Whole Grain Peanut Butter Pancakes

First you'll need 1/2 cup whole wheat white flour (or you can use all purpose flour.)
you'll also want 1/2 cup whole wheat flour (you can also just use 1 cup whole wheat white flour or whole wheat flour instead of 1/2 cup of each.)
and you'll also want 1/2 cup quick cooking oats
Combine them in a bowl,
add 1/8 cup (2 Tbsp) Brown Sugar
 1 Tbsp Baking Powder
and 1/2 tsp Salt to the bowl.
Stir the dry ingredients together.
Now for the wet ingredients: You'll need 1/2 to 3/4 cup peanut butter, 1 egg, 2 Tbsp oil, 1 to 1-1/2 cup milk
If you use 3/4 cup peanut butter you will need all the milk. I started by adding 1 cup and then added the 1/2 cup milk later...
Mix the wet ingredients together and then add to the dry.
Add extra milk to adjust the consistency, if needed. (This is where I added the extra milk - not that you couldn't have guessed.)
Once it is all mixed, it is ready to cook.
Drop about 1/4-1/2 cup into a warm skillet (depending on the size you want). Repeat as many times as you have room in the pan/on the skillet or whatever you cook pancakes in/on.
My pan holds 3...
It is time to flip when the outsides start looking a bit darker and start to have small bubbles.

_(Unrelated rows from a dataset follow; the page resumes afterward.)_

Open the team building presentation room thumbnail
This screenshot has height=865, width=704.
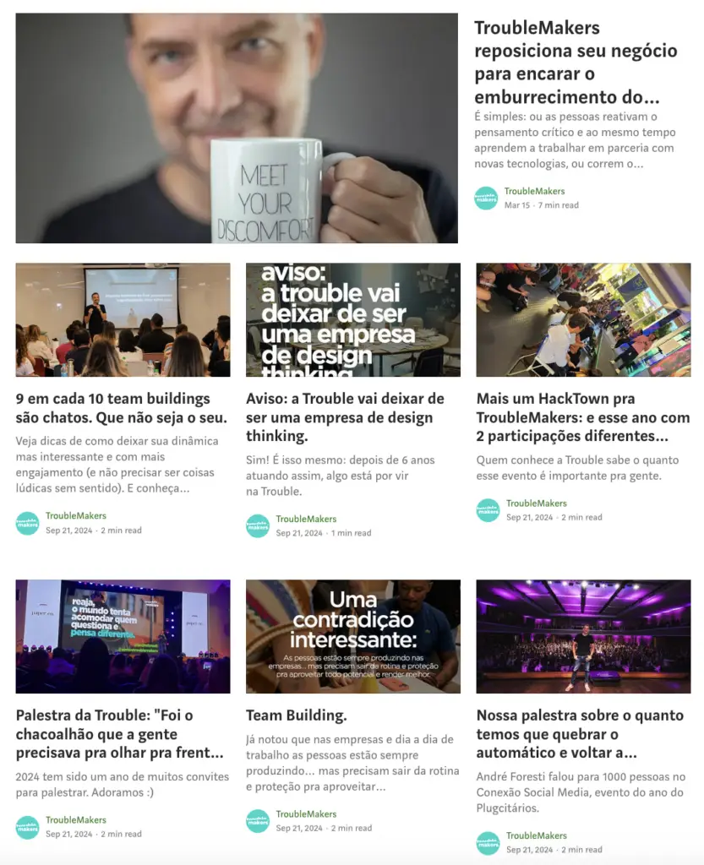[x=123, y=320]
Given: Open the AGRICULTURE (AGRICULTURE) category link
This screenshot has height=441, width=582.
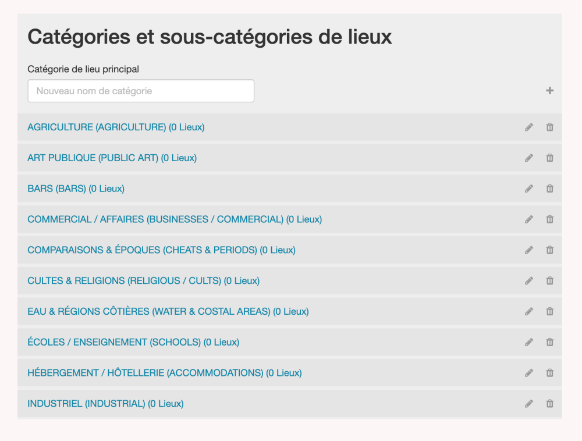Looking at the screenshot, I should click(x=116, y=127).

The batter will be a little thick for all of it to bubble.
Flip and continue cooking in batches.
I have a confession to make - these are actually the 2nd batch out of the pan. For the life of me I cannot make pancakes without burning the first pan of them... You think I'd learn and only make 1 in the first pan, but OH no, not ME. I always cook as many as the pan will hold.
Please say I'm not the only one cursed this way! (Not that I'd wish that curse upon any of you...)
Serve warm topped with syrup. We served ours with strawberry syrup, which was delicious!
Enjoy!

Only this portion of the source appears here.